Who took these pictures? The connection between the author and their work – the work and its origin – is easily broken.

Mouayad, an Iraqi photographer, wants to tell a different story about his home, Iraq, through his photographs. That is a story of a common heritage, of religious pluralism and overlapping identities, a story of history, of the earliest civilisations and languages. His photographs show three elements of Iraq today; historic Babylon; the marshes in the south of the country, home to people of the Sabean Mandean religion who still live according to ancient traditions and rituals; and the Torah houses in Baghdad, once home to the Jewish population who no longer live there.
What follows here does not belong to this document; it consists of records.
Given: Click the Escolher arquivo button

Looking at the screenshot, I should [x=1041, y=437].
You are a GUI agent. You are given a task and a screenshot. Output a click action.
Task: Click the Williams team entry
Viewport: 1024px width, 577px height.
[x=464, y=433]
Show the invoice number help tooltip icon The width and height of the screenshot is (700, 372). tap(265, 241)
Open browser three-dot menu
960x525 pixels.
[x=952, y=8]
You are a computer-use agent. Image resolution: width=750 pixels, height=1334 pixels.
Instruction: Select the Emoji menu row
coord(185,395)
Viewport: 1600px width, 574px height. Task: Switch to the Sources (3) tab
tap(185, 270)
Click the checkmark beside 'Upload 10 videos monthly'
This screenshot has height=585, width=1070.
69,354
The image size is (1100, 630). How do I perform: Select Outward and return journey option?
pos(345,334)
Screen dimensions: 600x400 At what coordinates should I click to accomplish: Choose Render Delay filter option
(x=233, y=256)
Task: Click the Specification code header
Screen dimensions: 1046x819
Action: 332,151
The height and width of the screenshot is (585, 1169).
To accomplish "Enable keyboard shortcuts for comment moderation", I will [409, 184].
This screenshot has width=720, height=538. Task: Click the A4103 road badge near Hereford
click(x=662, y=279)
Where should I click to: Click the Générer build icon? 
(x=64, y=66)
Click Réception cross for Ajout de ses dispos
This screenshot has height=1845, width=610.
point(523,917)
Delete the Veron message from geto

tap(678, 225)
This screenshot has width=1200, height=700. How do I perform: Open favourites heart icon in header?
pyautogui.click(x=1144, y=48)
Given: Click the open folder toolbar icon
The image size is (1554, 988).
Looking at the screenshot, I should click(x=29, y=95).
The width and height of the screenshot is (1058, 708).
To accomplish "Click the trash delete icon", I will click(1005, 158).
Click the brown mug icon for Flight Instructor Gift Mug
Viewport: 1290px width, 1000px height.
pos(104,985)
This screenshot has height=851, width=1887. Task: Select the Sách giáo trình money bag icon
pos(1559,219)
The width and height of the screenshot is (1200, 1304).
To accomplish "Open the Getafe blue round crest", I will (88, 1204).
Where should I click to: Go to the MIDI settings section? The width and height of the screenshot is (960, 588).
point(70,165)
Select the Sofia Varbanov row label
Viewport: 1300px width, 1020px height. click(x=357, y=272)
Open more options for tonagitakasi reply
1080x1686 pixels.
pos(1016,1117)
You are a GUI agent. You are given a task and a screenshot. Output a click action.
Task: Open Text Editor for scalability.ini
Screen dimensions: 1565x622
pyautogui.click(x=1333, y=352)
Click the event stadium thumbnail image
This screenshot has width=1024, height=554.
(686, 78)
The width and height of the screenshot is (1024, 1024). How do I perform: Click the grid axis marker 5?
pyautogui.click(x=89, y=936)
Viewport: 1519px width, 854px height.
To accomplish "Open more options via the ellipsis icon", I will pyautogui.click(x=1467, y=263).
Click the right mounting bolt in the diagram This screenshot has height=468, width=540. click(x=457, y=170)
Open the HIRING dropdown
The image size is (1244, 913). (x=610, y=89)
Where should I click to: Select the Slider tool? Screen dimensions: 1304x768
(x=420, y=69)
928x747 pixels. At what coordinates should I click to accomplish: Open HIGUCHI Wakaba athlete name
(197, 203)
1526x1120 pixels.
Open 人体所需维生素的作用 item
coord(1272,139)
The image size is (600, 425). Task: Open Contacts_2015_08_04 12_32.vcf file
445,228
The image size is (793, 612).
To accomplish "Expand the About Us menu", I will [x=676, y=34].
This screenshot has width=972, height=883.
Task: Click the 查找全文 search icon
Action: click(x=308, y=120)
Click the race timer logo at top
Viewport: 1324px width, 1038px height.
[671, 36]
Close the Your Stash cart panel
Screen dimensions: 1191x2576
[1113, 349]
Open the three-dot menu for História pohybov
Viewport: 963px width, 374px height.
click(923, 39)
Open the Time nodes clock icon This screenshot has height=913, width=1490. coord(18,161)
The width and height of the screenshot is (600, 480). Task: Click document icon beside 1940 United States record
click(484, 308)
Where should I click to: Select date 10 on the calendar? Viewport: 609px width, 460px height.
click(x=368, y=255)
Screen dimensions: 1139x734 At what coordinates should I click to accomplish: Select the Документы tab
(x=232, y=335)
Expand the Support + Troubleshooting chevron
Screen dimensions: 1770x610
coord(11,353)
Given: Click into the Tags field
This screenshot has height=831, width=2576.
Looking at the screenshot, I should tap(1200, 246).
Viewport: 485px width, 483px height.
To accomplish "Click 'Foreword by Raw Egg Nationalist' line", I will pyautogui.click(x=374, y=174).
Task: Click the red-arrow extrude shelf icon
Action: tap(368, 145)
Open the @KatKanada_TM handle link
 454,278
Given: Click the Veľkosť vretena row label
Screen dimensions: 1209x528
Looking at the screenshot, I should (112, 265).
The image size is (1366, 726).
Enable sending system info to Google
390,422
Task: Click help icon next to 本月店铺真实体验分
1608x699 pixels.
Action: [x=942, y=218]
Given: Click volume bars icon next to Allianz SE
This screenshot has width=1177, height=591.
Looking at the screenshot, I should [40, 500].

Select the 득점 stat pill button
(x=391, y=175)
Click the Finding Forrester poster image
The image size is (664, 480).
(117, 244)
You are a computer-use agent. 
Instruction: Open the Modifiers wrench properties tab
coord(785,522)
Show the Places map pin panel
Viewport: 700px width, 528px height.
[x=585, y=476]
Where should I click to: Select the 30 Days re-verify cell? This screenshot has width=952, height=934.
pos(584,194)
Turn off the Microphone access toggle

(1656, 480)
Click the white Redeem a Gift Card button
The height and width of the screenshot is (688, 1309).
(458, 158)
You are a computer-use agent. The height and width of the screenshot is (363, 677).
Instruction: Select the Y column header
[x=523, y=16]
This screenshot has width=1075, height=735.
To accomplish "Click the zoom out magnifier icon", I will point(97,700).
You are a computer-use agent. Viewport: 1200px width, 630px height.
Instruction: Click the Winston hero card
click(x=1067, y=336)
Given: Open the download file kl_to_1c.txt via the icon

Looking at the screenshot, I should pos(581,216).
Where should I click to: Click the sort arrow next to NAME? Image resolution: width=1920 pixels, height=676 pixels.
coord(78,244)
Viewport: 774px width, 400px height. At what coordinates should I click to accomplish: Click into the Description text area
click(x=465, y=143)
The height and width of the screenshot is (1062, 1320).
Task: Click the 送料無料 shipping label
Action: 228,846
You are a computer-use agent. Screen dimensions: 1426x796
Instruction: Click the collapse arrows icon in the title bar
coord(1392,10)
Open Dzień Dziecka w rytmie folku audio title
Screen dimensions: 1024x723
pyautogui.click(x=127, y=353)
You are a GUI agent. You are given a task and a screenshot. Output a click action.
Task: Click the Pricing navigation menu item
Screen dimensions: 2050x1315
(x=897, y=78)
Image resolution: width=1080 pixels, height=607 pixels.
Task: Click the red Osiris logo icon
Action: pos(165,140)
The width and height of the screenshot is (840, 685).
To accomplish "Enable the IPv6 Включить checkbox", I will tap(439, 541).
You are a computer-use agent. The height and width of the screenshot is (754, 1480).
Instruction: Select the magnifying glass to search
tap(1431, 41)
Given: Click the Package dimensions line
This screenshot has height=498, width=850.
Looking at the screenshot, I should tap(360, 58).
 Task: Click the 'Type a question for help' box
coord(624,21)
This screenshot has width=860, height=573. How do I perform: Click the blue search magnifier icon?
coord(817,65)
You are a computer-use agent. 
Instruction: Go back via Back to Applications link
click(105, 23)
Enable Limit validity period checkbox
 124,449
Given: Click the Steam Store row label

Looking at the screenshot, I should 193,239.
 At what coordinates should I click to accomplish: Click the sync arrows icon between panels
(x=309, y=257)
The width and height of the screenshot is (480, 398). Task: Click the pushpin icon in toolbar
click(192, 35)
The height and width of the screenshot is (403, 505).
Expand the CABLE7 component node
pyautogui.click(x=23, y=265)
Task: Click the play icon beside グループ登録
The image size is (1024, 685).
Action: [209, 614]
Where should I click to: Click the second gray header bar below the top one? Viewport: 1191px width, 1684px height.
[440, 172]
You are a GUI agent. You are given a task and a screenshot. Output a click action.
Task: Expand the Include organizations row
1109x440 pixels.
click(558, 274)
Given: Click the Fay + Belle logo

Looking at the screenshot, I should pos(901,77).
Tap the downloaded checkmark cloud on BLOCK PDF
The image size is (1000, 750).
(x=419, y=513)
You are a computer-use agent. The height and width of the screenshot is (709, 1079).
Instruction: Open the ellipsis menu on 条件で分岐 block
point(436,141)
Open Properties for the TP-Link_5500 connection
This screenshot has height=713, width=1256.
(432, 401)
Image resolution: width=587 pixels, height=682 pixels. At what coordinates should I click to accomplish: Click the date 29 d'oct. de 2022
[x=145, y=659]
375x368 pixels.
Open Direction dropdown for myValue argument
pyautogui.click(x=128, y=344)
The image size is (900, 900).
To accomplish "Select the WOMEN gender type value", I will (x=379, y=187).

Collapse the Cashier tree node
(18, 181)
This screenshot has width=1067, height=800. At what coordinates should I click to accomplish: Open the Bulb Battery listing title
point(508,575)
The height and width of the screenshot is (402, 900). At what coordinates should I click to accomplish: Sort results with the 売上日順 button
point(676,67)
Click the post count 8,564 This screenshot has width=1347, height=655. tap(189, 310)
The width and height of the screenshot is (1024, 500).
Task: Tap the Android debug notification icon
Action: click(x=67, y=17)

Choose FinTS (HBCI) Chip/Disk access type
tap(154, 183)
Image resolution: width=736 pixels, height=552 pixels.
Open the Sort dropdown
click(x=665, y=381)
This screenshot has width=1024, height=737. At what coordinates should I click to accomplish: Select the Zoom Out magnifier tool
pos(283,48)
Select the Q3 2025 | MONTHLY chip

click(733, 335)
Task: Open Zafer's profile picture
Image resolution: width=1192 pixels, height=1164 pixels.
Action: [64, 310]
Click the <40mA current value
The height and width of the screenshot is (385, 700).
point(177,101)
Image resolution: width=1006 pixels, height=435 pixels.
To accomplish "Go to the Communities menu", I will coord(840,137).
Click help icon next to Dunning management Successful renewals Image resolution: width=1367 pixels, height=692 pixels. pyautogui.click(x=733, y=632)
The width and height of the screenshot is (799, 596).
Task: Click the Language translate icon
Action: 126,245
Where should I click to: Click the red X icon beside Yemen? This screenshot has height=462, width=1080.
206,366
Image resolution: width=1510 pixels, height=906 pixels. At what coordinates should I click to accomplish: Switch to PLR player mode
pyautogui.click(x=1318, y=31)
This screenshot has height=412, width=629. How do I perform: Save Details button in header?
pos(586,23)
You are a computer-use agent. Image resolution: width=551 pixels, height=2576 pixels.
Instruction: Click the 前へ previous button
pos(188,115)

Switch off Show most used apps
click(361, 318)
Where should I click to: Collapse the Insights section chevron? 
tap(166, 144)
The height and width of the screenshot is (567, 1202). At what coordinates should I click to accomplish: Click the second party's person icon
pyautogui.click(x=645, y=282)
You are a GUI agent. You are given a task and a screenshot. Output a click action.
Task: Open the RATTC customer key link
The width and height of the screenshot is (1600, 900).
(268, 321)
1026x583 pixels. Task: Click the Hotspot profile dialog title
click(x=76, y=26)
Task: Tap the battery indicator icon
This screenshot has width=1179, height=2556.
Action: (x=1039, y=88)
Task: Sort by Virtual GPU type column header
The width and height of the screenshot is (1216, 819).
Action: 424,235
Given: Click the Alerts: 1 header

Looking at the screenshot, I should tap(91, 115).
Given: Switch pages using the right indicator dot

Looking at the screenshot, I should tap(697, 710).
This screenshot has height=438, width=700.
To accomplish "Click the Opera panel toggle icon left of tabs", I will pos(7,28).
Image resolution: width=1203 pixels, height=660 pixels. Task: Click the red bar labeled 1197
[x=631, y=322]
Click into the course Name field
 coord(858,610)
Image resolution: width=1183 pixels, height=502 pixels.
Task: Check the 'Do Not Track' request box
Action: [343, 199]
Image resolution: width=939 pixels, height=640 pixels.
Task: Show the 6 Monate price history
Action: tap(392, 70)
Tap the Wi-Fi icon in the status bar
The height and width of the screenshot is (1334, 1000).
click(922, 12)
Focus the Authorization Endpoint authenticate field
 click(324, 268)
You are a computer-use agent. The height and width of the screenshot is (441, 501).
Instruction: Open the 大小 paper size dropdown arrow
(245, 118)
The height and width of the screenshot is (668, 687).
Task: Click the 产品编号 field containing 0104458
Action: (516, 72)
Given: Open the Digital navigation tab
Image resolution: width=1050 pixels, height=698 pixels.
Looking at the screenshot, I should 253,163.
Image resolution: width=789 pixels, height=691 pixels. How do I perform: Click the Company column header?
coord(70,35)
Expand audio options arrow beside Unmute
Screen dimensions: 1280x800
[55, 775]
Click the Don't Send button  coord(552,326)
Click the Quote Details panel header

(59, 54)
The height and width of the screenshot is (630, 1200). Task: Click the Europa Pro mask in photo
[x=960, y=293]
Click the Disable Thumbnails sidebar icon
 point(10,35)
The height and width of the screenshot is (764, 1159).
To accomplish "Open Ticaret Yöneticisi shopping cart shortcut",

The Processional Way in Babylon. This was most beautiful way inside of the ancient city of Babylon. 2017 ©M.Sary
The ruins of an old Baghdadi house in the Altorat (Jewish) Neighbourhood in Baghdad ©M.Sary
Marshland in southern Iraq.2017 ©M.Sary

His photographs are united by the idea that we all need a place to live, somewhere to make our home, something to believe in. These photographs tell that story, making Iraq hospitable, habitable and accessible through photographs in a way that it cannot be physically to foreign visitors or even to people for whom it is home. Like the Jewish population which has not inhabited Iraq since 1948 despite thousands of years of lineage there. Like Mouayad, who lives in Sweden in order to exercise his freedom of expression as an author, as a photographer; his human right.

The unity between the three elements represented in his photography – the marshes, the Torah houses, Babylon – are all at risk of being lost – in some senses already have been. He keeps them alive by sharing his story through photography. He has to do so at risk, in another country that is not home. Yet he still cares.

He wants people to know about his country through his photographs. Maybe if they don’t know much through the pictures alone, then he wants them to become curious.

© Vered Cohen-Barzilay

Vered, an Israeli educational entrepreneur and former journalist, has a social enterprise called Novel Rights (https://novelrights.org/about/novel-rights/) which works with the idea of the power of literature to address human rights issues. She connects the recorded decline in reading beyond that we find on our social media channels and news feeds, with a decline in empathy – our ability to understand the perspectives and feelings of others. We read so much in one sense, through our phones and numerous news sources. Vered believes that through really ‘reading’ though – engaging with novels and writing that seeks to explore the issues we are confronted with more thoughtfully, particularly those related to human rights issues – we can empathise and understand and learn how to help.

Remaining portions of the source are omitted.